34

One of my major complaints about C++ is how hard in practice it is to pass std library objects outside of dynamic library (ie dll/so) boundaries.

The std library is often header-only. Which is great for doing some awesome optimizations. However, for dll's, they are often built with different compiler settings that may impact the internal structure/code of a std library containers. For example, in MSVC one dll may build with iterator debugging on while another builds with it off. These two dlls may run into issues passing std containers around. If I expose std::string in my interface, I can't guarantee the code the client is using for std::string is an exact match of my library's std::string.

This leads to hard to debug problems, headaches, etc. You either rigidly control the compiler settings in your organization to prevent these issues or you use a simpler C interface that won't have these problems. Or specify to your clients the expected compiler settings they should use (which sucks if another library specifies other compiler settings).
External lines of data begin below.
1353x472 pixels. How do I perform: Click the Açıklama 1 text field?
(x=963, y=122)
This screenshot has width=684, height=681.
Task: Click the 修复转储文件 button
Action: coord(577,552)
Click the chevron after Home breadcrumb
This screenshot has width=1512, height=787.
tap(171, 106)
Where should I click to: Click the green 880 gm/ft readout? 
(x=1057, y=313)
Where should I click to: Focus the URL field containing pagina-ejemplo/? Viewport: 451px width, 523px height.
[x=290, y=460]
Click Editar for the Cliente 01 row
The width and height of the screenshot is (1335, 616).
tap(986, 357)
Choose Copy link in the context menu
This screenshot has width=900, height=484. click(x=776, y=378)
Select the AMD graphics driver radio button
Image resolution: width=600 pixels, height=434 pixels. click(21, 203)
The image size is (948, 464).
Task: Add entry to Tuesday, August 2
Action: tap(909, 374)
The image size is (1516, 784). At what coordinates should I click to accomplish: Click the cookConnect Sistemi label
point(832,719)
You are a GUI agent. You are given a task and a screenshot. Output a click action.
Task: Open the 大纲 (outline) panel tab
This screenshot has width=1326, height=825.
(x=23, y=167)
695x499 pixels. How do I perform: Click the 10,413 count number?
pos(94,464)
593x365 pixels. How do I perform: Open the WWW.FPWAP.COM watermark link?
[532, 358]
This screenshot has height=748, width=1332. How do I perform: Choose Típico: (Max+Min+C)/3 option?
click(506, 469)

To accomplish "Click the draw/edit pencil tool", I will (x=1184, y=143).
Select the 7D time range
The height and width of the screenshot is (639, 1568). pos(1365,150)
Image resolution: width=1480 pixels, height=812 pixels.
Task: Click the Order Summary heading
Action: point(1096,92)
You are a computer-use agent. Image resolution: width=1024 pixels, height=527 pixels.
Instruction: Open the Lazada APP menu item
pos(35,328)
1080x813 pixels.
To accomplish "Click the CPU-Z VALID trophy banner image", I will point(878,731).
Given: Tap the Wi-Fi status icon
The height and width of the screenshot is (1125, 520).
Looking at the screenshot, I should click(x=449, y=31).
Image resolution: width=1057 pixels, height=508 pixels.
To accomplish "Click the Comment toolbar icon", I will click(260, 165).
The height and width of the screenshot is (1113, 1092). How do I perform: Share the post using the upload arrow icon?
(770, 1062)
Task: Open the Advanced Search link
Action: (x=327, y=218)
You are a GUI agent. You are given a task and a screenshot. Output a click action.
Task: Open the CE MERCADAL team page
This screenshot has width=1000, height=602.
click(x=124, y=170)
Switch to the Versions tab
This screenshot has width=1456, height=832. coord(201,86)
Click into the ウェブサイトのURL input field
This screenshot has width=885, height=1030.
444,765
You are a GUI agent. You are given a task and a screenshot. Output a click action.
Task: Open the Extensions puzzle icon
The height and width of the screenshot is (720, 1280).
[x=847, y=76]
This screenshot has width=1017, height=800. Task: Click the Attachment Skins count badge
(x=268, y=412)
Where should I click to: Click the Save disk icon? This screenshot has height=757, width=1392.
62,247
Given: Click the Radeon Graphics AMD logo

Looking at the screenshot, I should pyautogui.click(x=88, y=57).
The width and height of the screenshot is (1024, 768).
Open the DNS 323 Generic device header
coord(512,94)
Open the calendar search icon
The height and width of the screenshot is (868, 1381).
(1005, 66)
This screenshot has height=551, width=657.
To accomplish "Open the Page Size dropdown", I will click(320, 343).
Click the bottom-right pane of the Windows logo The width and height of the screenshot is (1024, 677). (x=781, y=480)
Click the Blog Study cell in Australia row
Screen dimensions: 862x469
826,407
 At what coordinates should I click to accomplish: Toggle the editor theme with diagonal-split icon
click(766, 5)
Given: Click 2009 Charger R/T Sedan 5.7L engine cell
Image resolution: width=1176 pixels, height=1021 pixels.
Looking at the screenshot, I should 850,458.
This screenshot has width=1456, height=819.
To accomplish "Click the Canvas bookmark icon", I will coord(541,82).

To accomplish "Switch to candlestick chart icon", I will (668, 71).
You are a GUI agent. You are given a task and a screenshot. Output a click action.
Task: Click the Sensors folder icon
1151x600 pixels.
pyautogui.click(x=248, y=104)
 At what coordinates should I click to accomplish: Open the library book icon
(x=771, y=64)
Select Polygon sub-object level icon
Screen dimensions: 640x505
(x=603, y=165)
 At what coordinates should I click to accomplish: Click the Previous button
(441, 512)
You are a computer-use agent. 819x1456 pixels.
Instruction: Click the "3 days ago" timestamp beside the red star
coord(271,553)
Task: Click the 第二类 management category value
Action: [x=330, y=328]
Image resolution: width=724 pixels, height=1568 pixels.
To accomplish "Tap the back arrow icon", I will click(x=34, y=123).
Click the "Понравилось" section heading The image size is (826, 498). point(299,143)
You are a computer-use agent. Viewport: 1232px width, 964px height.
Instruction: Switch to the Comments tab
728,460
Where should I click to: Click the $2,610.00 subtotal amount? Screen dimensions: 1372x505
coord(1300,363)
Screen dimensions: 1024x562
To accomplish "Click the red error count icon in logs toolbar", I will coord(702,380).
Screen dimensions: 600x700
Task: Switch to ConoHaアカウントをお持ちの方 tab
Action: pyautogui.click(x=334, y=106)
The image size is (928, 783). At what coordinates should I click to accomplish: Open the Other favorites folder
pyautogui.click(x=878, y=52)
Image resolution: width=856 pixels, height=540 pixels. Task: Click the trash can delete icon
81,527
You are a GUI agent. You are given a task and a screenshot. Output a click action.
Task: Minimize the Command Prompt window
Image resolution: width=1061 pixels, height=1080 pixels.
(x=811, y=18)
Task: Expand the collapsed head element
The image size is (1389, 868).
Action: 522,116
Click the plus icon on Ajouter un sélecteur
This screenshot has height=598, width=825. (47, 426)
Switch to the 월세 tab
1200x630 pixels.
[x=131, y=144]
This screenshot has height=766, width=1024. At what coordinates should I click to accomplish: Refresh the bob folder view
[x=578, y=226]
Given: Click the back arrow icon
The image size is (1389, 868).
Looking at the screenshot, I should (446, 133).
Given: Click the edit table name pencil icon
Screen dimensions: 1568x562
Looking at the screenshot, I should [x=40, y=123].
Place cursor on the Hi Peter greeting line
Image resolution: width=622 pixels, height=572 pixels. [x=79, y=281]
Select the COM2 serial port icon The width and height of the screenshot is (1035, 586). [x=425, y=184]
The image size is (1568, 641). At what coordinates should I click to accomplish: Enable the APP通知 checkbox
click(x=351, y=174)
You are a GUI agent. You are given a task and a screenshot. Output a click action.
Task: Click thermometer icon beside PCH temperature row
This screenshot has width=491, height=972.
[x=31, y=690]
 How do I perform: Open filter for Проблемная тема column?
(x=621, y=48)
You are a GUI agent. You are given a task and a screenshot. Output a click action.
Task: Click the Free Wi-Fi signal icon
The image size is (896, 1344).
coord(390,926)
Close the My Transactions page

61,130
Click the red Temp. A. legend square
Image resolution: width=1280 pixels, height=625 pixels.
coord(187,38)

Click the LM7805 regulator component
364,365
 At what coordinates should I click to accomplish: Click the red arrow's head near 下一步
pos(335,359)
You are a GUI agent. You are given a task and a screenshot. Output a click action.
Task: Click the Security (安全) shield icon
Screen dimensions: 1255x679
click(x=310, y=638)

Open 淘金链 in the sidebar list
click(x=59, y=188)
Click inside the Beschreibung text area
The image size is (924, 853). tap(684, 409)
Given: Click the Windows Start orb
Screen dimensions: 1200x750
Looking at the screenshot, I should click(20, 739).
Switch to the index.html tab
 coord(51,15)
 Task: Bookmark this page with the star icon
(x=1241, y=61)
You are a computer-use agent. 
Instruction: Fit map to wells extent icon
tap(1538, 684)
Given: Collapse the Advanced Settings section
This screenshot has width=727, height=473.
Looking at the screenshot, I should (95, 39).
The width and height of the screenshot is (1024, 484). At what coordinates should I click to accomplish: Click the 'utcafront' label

My question is whether or not C++11 tried to do anything to solve these issues?

Doug T.
  • 11,642
  • 5
  • 43
  • 69
  • 3
    I don't know the answer to your question, but I can say that your concerns are shared; they're a key to why I won't use C++ in my projects, as we value ABI stability over squeezing out every last cycle of potential efficiency. – Donal Fellows Nov 21 '12 at 14:31
  • 2
    Please distinguish. It's hard between `DLL`s. Between `SO`s it always worked just fine. – Jan Hudec Nov 21 '12 at 14:54
  • 1
    Strictly speaking, this is not a C++ only problem. It is possible to have this problem with other languages. – MrFox Nov 21 '12 at 16:00
  • 2
    @JanHudec I can guarantee that between SOs does not work nearly so magically as you seem to indicate. Given symbol visibility and how name mangling often works, you may be more insulated from a problem, but compiling one .so with different flags/etc., and assuming you can link it in a program with other flags is a recipie for disaster. – sdg Nov 21 '12 at 18:05
  • 3
    @sdg: With default flags and default visibility it works. If you change them and get in trouble, it's _your_ problem and nobody else's. – Jan Hudec Nov 22 '12 at 06:35
  • You should definitely not be linking things that are compiled with different flags together (you should not be mixing debug and release objects in the same application). If you are building everything from source then they should be all the same flags anyway. This is really a non issue wherever I have worked. – Martin York Jan 18 '13 at 01:31
  • @LokiAstari its a non issue when you control the build process. Its a **huge** issue when trying to use third party binaries built settings incompatible with what you need to build your code (and other third party libs). – Doug T. Jan 18 '13 at 02:44
  • @DougT: Agreed. I just seem on non MS environments I always have 3rd parts source. In MS environments we usually get 2 versions of the lib (debug/release). – Martin York Jan 18 '13 at 19:04
  • @MartinYork Wouldn't closed source libraries sharing debug versions defeat the purpose? – pooya13 Jun 14 '21 at 08:04

3 Answers3

19

You are correct that anything STL - actually, anything from any third party library which is templated - is best avoided in any public C++ API. You also want to follow the long list of rules at http://www.ros.org/reps/rep-0009.html#definition to inhibit ABI breakage which makes programming public C++ APIs a chore.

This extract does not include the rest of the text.